Start of EXERCISE DATA

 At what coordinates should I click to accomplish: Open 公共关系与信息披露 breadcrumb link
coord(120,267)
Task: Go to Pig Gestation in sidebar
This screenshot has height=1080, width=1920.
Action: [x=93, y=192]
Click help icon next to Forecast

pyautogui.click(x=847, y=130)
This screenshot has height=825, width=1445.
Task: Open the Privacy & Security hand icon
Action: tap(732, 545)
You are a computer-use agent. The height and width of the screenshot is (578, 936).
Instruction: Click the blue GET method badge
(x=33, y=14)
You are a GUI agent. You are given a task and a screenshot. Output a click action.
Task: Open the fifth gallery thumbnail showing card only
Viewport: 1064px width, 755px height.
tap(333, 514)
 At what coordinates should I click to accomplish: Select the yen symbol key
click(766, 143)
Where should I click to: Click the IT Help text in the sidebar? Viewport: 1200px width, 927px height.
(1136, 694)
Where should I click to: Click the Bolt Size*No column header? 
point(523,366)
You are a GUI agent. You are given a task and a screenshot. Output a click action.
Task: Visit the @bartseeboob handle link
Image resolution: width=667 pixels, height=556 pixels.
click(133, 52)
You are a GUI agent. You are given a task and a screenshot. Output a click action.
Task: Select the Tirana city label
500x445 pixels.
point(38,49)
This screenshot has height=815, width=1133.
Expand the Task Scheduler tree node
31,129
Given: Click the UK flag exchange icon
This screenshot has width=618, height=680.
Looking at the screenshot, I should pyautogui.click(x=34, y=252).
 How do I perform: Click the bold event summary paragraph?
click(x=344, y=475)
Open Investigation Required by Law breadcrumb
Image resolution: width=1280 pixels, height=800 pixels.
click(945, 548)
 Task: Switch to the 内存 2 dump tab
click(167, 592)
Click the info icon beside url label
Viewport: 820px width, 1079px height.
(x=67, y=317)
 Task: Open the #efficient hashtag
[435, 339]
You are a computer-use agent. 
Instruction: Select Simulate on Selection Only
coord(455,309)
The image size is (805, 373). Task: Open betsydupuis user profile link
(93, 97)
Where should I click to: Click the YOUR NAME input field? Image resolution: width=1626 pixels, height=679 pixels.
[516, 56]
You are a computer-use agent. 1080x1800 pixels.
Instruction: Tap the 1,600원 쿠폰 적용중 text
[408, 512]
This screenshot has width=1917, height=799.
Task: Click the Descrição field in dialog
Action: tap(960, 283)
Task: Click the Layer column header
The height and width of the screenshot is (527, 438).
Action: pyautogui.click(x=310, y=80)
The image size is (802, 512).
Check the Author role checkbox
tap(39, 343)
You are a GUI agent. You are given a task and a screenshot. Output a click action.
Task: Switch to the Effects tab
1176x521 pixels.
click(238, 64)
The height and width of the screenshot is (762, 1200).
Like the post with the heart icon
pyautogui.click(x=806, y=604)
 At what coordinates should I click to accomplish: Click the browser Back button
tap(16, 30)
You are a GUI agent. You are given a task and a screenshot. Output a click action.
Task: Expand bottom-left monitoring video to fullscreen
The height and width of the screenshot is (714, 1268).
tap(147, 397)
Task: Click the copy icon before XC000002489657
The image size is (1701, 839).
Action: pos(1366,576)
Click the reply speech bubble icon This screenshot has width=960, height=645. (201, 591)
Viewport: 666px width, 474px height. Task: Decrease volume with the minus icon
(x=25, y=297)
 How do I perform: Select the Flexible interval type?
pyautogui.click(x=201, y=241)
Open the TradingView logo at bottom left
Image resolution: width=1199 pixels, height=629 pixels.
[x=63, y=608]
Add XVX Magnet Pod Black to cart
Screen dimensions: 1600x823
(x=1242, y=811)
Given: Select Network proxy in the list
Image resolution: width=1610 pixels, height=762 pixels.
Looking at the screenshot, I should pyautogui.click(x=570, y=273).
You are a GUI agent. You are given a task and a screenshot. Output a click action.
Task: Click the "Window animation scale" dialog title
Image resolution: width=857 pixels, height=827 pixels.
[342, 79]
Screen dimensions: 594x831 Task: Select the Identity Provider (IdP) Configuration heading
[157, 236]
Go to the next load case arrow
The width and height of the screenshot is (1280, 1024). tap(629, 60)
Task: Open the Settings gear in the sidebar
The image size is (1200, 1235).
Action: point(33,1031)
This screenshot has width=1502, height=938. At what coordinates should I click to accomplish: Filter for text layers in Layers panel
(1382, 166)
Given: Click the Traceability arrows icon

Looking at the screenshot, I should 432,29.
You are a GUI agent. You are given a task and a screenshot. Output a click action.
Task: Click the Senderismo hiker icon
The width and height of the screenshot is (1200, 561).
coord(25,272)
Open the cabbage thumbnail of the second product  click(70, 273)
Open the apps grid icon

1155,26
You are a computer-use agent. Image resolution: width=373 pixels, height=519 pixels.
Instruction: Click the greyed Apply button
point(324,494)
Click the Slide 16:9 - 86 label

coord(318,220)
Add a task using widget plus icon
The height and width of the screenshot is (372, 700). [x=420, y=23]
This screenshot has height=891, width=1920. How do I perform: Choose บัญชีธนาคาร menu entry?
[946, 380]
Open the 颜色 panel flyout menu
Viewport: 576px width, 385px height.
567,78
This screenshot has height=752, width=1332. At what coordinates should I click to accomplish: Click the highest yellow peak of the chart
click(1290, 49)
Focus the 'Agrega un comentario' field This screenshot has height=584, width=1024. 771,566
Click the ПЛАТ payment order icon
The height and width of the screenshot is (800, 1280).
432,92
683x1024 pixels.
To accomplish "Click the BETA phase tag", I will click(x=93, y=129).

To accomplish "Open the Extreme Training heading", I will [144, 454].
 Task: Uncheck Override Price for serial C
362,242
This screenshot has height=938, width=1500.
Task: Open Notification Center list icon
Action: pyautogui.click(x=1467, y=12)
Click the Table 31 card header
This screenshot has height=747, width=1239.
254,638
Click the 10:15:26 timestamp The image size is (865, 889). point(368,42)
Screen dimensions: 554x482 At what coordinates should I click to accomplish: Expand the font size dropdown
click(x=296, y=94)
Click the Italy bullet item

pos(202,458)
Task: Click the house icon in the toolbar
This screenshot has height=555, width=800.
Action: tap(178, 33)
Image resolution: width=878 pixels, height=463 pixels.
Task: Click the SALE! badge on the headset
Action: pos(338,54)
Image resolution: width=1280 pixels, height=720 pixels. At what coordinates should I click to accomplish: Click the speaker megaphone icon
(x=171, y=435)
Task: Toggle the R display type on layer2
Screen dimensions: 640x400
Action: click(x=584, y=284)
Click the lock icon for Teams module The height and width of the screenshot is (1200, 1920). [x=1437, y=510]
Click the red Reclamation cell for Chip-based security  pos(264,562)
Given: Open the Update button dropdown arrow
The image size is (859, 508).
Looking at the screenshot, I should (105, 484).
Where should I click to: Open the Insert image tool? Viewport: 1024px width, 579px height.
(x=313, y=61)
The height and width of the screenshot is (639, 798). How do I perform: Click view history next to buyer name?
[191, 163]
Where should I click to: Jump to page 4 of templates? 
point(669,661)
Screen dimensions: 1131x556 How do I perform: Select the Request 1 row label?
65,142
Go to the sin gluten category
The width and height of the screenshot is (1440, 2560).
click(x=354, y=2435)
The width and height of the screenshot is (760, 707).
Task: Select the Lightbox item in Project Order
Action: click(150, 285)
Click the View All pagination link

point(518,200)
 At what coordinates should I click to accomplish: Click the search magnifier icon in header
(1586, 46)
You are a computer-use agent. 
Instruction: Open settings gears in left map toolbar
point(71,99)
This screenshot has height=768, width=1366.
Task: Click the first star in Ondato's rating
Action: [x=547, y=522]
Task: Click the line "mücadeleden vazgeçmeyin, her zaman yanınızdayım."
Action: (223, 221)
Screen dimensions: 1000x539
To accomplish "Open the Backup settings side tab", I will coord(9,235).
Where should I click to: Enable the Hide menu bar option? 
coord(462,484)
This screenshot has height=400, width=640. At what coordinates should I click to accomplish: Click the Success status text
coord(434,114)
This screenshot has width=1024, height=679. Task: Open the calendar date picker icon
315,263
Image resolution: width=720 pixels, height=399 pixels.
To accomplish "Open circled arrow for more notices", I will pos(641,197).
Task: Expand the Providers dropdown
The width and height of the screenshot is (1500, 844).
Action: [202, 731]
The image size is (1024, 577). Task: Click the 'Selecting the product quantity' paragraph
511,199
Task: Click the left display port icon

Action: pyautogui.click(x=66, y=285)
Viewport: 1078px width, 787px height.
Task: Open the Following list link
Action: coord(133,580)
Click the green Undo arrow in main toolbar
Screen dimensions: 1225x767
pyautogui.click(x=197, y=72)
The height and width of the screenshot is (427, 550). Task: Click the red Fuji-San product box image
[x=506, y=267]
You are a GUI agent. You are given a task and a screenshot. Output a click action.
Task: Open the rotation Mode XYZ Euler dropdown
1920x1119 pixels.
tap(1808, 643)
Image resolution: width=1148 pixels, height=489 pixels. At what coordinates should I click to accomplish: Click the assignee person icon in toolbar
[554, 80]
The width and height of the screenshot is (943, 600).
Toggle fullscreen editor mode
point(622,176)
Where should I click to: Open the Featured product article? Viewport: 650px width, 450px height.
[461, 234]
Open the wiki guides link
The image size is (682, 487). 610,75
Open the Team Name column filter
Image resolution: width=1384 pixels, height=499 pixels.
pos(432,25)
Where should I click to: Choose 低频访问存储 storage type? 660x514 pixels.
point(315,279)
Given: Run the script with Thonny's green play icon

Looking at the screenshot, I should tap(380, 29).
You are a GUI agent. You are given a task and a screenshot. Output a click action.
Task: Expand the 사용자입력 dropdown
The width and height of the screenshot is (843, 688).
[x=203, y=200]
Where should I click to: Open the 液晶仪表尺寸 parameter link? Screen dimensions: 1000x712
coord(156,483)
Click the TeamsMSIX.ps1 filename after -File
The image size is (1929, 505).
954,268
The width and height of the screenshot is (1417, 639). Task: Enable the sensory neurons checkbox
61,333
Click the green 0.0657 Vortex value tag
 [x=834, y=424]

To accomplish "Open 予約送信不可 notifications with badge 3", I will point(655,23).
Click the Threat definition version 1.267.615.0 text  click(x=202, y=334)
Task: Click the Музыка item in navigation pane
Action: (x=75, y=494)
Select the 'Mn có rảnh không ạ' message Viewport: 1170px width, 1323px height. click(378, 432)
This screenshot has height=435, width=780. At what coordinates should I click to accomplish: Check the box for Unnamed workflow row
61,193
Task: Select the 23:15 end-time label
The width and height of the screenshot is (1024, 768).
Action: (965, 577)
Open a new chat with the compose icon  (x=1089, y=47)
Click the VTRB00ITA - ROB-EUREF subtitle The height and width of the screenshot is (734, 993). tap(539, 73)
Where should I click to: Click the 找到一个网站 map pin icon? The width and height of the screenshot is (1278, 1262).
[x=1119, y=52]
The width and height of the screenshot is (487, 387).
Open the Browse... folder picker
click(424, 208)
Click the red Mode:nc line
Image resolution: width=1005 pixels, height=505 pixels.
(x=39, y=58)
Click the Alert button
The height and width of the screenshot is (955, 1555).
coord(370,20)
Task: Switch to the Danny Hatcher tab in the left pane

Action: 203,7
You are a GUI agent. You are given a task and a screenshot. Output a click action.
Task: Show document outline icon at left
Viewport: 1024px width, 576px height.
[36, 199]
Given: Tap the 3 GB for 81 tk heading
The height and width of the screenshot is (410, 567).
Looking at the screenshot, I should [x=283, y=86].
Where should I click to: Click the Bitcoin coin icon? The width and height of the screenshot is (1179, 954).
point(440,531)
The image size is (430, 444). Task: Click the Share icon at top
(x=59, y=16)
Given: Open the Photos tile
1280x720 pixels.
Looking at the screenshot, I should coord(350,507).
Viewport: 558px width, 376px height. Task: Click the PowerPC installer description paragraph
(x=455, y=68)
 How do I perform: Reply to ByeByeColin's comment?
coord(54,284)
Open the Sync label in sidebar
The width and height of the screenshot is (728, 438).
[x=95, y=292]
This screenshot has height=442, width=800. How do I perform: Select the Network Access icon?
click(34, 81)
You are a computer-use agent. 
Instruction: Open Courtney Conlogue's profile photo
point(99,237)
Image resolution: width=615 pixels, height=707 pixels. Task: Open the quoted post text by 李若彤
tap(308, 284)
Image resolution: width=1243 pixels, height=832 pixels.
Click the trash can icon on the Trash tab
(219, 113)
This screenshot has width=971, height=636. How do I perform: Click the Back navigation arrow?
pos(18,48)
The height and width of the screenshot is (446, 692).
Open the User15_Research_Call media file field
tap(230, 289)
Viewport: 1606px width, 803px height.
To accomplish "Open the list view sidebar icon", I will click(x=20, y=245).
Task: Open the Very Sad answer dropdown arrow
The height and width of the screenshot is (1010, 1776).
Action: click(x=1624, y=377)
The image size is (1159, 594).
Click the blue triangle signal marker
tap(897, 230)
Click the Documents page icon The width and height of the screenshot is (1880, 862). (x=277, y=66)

End of EXERCISE DATA

• [TASK]:
The answer is the line with "The height and width of the screenshot is (1010, 1776)." plus every line after it, printed exactly as they appear above.

• [TASK ANSWER]:
The height and width of the screenshot is (1010, 1776).
Action: click(x=1624, y=377)
The image size is (1159, 594).
Click the blue triangle signal marker
tap(897, 230)
Click the Documents page icon The width and height of the screenshot is (1880, 862). (x=277, y=66)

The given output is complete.